EXCERPTED TEXT
○ ○ ○

So many fancy restaurants offer miniscule portions of food. Surely it's time to bring back proper platefuls?
Do you ever wonder whether you could have done a better job putting together the plate sitting in front of you when you’re in an expensive restaurant?
Or worse, feel as though it could do with filling out a bit?
No, you're not arrogant if you feel drawn to responding yes - twice.
You’re not alone. These days, awash as we are by fancy medium/high price range restaurants, it is not uncommon to be dealt a plateful of food which resembles anything but, er, a 'plateful'.
A steak & chips can often come as a slither of meat over a perfectly Jenga-like constructed two-tier mountain of potato wedges, and 'Ravioli', probably the worst offender of all, will sometimes appear as just one raviolo sitting pretty amid flicks of attractive, kaleidoscopic sauces. Wholesome and filling? Not in the slightest.
But after years of this being the case, why has the issue raised its ugly head again?
Well, Delia Smith, arguably this nation's best-loved home cook, has recently re-highlighted these bugbears by claiming that the food offered in 1970s’ pubs far excels the variety and quality of the grub around today.

○ ○ ○

INFORMATION SUPPLIED
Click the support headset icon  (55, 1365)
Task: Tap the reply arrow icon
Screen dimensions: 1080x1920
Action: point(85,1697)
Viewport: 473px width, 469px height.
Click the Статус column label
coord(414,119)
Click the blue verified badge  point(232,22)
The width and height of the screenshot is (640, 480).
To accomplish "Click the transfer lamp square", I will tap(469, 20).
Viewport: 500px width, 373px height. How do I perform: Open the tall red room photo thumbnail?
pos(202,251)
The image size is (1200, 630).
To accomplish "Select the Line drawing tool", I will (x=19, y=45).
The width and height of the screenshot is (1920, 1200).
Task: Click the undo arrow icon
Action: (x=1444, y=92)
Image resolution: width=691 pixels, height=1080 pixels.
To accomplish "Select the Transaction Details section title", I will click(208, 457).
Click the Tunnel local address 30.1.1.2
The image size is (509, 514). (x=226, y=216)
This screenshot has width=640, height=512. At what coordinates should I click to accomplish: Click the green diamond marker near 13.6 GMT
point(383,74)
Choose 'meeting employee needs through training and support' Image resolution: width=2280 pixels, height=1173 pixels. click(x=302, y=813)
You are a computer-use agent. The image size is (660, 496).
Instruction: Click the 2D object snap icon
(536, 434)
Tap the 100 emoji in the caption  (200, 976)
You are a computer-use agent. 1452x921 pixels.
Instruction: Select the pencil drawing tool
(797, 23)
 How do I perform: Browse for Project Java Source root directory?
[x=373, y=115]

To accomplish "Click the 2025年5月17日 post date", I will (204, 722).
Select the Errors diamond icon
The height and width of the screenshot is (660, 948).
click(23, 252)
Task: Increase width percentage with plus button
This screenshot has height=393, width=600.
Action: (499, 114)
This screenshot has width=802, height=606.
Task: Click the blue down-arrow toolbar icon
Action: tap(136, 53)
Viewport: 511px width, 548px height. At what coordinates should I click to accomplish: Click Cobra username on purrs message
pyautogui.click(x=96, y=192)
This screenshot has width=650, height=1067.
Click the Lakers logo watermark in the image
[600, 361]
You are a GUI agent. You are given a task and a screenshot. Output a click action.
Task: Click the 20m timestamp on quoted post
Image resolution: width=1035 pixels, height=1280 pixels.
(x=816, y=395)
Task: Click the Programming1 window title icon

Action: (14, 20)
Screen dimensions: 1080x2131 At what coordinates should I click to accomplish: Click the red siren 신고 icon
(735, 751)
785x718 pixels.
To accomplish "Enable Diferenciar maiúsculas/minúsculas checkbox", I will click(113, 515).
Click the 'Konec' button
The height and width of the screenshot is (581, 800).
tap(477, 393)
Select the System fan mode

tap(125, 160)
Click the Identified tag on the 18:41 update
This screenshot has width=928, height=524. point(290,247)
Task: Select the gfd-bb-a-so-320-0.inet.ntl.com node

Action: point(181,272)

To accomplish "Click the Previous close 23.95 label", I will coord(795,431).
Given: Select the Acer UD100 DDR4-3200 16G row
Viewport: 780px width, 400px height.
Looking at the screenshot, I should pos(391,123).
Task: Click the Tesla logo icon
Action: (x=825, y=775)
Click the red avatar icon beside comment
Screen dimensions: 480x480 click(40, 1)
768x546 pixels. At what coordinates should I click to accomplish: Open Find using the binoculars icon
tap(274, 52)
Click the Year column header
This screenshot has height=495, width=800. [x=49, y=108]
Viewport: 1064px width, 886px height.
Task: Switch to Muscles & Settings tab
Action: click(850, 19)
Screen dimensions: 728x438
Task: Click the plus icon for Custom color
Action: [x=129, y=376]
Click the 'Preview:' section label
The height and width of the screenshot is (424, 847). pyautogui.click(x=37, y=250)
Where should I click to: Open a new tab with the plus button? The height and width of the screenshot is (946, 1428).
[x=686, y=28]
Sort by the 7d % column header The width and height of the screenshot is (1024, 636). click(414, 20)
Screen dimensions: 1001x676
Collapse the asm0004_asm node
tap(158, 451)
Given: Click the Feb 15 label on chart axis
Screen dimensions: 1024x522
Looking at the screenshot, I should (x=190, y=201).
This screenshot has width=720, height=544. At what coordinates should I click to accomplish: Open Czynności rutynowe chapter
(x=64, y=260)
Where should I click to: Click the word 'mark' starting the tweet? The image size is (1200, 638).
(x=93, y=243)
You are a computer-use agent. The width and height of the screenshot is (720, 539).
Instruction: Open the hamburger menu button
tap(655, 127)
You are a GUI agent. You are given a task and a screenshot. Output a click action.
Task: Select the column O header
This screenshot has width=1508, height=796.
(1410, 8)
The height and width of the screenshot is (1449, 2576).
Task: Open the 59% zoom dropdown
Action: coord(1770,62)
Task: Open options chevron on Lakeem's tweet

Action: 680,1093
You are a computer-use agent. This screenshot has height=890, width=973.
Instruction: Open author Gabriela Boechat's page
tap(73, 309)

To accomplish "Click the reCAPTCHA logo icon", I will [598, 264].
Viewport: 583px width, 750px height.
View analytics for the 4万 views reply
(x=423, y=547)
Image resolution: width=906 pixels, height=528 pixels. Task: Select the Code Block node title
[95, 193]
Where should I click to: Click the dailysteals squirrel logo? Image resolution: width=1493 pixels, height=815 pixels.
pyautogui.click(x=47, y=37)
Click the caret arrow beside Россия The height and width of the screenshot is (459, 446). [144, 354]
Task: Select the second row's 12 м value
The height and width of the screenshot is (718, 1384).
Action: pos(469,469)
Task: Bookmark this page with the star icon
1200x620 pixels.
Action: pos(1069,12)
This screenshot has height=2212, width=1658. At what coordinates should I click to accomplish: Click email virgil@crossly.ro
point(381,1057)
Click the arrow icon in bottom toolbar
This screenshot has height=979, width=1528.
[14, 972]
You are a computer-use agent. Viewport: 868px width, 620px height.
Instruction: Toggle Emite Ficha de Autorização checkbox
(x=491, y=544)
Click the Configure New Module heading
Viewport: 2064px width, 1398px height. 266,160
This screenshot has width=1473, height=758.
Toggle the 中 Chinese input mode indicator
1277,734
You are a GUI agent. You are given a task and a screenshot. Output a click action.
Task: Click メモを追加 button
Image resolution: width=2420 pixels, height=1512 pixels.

○ ○ ○

Rewrite the part of the article on restaurant portion sizes that opens with the words "But after years" and closes with "grub around today.", replacing "bugbears" with "complaints".

But after years of this being the case, why has the issue raised its ugly head again?
Well, Delia Smith, arguably this nation's best-loved home cook, has recently re-highlighted these complaints by claiming that the food offered in 1970s’ pubs far excels the variety and quality of the grub around today.